══ Passage shown ══

A special case of infrared imaging is that of luminescence or fluorescence in the infrared. This technique is based on the fact that certain materials transform visible incident light wavelengths into longer, invisible, infrared wavelengths. It is a process similar to that whereby visible fluorescence is excited in certain materials by illuminating the subject with ultraviolet radiation.
In order to detect and record the transformation of visible radiation into emitted infrared radiation the approach taken is to illuminate the subject of interest with light devoid of infrared and then record the subject though an infrared-only passing filter onto the infrared sensitive detector, sensor or film.
The method by which white light has generally been modified so that it contains no infrared has been to place an infrared blocking (but light passing) filter over the source of illumination. This has generally been tungsten or electronic flash sources. Both are very rich in infrared. The filter that is generally recommended for this purpose is the Corning 9788 or Corning 9780. These are usually expensive and both are cyan-green in color and are much more effective than some “heat absorbing” or “hot mirror” filters that seem to have similar properties.
One approach that is seldom mentioned is that of using a light source that inherently has very low to no infrared emission to begin with. A source like this negates the need for the often hard to find and costly Corning filter. Yet sources like this are all around us.
They are the common fluorescent lamps.
A fluorescent lamp has very low (if any at all) infrared emission. Why one might ask. Partly it is because such emission is not needed by our eyes to perceive our environment. If not needed (since we can’t see infrared, why make the lamps emit it? So they don’t.
Below is the typical spectral transmission of the 9788 and 9780 filter. Next to it is the approximate idealized or simplified spectral emission of a “generic” fluorescent tube.
When the 9780 or 9788 is used over a broad spectrum tungsten lamp (rich in infrared) hardly any infrared gets through. When the fluorescent tube illuminates a sample hardly any infrared falls on it because the tube does not emit any. In both cases no infrared falls on the sample subject.
Imaging the subject under such conditions through an infrared transmitting filter would result in no image at all being recorded if infrared was not present in the radiation reaching the filter from the subject. This would be the case if the subject did not cause some of the incident visible radiation to shift in wavelength and reappear as longer, invisible, infrared radiation. This shifting is generally called “luminescence” or fluorescence in the infrared.
Luminescence is an investigative technique particularly suitable for document examination in forensic situations especially when inks are being compared and when washed out lettering makes reading a document difficult. It is a technique that usually reverses the tonal composition of a subject. Objects that may be dark in an original, such as ink, but which even in minute quantities (such as might be the case in very faded or washed out writing) luminesce, will record as light in tone against a dark non-luminescing white paper background.
These are three examples where luminescence was useful as a technique to “bring back” faded documents and in the third case it makes plainly evident the invisible luminescing fibers embedded in paper currency. All that needs to be done is to light the subject to be examined with (most) fluorescent lamps and photograph through an infrared filter such as the Wratten 70, 87, 87C, etc. and if the subject luminesces a record of this invisible emission will be recorded. Good luck!

═══
══ Records ══

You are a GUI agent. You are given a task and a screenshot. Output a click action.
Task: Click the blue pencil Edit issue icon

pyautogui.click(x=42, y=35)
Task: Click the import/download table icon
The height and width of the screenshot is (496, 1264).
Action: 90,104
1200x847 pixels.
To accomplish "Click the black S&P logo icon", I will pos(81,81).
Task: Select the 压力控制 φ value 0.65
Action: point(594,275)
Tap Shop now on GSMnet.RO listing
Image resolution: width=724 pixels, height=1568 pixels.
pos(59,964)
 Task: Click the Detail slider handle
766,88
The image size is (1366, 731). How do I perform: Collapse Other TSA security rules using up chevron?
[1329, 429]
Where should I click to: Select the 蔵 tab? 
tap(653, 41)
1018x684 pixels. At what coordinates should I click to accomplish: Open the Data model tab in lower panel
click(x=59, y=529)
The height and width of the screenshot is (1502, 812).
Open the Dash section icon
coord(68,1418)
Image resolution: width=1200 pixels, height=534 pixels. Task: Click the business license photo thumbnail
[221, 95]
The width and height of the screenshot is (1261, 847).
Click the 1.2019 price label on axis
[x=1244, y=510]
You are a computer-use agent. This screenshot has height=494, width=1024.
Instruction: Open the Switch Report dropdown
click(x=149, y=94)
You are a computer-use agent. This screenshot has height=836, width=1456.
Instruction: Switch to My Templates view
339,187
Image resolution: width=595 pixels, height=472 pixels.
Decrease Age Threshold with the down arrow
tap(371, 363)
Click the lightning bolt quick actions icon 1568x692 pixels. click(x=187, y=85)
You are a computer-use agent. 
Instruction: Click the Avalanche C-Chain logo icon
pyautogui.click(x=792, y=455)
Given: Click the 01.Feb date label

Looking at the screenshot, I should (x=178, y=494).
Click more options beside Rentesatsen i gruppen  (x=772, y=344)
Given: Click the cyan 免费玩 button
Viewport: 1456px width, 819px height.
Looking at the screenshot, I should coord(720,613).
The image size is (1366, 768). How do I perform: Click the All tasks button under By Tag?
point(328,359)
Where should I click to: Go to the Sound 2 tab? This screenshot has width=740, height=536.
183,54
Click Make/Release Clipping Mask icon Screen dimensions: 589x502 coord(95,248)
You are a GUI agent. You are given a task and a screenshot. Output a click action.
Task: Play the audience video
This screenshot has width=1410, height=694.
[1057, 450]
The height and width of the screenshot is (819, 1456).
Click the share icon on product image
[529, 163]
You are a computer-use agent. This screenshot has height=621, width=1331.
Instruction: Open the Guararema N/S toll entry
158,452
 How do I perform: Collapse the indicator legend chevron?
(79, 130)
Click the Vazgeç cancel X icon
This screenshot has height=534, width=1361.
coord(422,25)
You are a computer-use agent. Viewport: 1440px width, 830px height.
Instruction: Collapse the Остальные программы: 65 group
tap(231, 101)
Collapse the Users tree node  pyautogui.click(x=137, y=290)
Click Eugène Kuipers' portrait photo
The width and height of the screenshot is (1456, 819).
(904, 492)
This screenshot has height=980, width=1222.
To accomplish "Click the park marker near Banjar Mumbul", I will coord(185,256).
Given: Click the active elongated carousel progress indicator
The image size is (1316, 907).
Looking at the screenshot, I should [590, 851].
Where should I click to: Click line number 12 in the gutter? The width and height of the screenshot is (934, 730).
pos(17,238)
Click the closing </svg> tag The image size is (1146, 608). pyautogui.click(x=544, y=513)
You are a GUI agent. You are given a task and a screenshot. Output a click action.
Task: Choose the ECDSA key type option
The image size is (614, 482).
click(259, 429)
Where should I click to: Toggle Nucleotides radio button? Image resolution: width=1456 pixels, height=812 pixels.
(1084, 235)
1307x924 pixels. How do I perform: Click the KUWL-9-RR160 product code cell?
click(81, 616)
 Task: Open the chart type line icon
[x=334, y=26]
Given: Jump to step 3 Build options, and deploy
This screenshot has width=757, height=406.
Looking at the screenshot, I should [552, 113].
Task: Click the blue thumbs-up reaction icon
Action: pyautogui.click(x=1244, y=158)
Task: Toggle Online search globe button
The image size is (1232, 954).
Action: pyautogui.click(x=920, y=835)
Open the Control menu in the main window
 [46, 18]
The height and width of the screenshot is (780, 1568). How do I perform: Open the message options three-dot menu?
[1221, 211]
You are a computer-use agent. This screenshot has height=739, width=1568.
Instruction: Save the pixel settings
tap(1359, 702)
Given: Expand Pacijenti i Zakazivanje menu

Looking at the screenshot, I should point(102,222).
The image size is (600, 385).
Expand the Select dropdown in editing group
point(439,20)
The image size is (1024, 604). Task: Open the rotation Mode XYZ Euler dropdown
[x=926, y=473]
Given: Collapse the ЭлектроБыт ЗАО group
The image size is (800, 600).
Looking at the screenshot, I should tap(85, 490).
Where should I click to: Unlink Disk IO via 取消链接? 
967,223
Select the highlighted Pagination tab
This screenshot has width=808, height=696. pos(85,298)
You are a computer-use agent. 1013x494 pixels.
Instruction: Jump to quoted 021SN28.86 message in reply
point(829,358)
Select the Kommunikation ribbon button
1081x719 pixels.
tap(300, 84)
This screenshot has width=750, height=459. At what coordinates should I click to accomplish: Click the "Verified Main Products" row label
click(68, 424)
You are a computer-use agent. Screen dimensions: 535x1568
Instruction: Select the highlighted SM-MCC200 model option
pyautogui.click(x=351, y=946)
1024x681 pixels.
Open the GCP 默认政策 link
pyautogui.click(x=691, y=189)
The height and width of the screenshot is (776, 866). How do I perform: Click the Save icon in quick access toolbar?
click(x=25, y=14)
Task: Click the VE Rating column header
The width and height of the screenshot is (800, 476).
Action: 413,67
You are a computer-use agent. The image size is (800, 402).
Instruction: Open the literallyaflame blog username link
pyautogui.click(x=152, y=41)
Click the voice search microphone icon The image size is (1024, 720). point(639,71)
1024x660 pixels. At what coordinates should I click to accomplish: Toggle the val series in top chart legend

═══

→ **Problems to solve**:
A - Could you write out, word for word, everything in the passage on infrared luminescence from "In order to" down to "sensor or film."?
B - Can you turn the paragraph of the passage on infrared luminescence that begins "The method by which white light" into a short list that keeps its main facts?
The lines above aren't needed for anything here.

→ **The results**:
A -
In order to detect and record the transformation of visible radiation into emitted infrared radiation the approach taken is to illuminate the subject of interest with light devoid of infrared and then record the subject though an infrared-only passing filter onto the infrared sensitive detector, sensor or film.

B -
- White light has usually been stripped of infrared by placing an infrared-blocking, light-passing filter over the light source.
- The sources have generally been tungsten or electronic flash, and both are very rich in infrared.
- The filters usually recommended are the Corning 9788 or Corning 9780.
- Both are usually expensive and cyan-green in color.
- They work much better than some "heat absorbing" or "hot mirror" filters that seem to have similar properties.